───── SOURCE PASSAGE

I've got a bit of a problem, I'm about to start a 4-6 month project which will need offline support. AppCache is awesome and accepted as the standard but the big browsers are still undecided about the database implementation with Opera, Safari and Chrome opting for WebSQL (SQLite) and Mozilla and supposedly IE backing IndexedDB.

I know that Chrome will also develop an IndexedDB option in the future but I could not find any info about any release dates etc.

Now, in 4-6 months, lets call it November I want to have a system that supports most (does not have to be all) latest version browsers (assuming IE9 is out, FF4, and Chrome 6). I don't really want to have a IndexedDB/websql dual implementation. The thought of using localStorage as a big ugly blob database gives me the shivers and I would love not to use Gears.

──────────

◆ EXERCISES TO COMPLETE ◆
A. From the passage on offline browser databases above, reproduce the stretch from "I've got a bit" through "IE backing IndexedDB.".
B. Answer these questions using the passage on offline browser databases above.
(i) Which browsers have chosen WebSQL?
(ii) How long is the upcoming project expected to last?
(iii) Which browser versions does the writer expect to support by November?

───── DATA RECORDS

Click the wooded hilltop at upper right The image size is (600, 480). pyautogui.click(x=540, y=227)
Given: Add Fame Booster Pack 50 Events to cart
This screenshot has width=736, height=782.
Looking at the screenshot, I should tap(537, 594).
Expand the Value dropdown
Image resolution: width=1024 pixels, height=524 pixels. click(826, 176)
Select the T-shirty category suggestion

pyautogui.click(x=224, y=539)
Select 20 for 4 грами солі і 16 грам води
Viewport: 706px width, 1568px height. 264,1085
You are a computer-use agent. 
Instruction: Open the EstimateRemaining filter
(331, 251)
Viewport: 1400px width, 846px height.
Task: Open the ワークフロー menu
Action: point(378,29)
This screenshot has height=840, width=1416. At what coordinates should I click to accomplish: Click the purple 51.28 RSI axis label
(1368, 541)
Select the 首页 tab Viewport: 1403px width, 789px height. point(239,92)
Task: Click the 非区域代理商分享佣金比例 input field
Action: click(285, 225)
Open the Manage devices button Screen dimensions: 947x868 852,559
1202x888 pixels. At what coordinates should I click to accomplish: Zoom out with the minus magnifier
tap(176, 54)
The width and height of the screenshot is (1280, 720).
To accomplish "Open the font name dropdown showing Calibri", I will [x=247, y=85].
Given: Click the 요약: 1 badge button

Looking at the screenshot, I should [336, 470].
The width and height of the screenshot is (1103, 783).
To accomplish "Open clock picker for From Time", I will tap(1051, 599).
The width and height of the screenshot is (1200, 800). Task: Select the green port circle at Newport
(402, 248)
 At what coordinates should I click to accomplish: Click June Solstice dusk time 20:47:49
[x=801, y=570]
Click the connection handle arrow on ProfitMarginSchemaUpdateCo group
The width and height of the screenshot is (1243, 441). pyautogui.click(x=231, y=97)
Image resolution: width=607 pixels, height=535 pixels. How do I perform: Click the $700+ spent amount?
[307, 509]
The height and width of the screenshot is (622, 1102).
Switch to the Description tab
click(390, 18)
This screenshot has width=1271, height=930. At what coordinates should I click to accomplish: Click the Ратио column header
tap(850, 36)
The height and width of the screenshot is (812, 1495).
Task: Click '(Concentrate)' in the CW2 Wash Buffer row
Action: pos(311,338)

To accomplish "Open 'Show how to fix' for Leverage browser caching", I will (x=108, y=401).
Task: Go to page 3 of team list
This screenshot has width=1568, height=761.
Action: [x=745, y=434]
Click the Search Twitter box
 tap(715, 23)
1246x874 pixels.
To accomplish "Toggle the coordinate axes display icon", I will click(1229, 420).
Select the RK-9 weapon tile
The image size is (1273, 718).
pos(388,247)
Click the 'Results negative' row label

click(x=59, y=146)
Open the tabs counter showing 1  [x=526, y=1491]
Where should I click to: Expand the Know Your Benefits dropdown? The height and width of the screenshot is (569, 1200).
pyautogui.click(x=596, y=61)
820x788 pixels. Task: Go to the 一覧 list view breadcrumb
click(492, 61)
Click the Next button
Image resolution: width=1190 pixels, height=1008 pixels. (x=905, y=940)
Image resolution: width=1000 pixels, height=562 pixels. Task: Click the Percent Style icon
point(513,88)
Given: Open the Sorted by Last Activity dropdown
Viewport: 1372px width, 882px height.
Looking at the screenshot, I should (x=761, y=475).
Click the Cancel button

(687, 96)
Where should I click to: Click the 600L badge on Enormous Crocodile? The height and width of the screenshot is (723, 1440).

──────────

◆ ANSWERS TO EACH TASK ◆
A.
I've got a bit of a problem, I'm about to start a 4-6 month project which will need offline support. AppCache is awesome and accepted as the standard but the big browsers are still undecided about the database implementation with Opera, Safari and Chrome opting for WebSQL (SQLite) and Mozilla and supposedly IE backing IndexedDB.

B.
(i) Opera, Safari and Chrome.
(ii) 4-6 months.
(iii) IE9, FF4 and Chrome 6.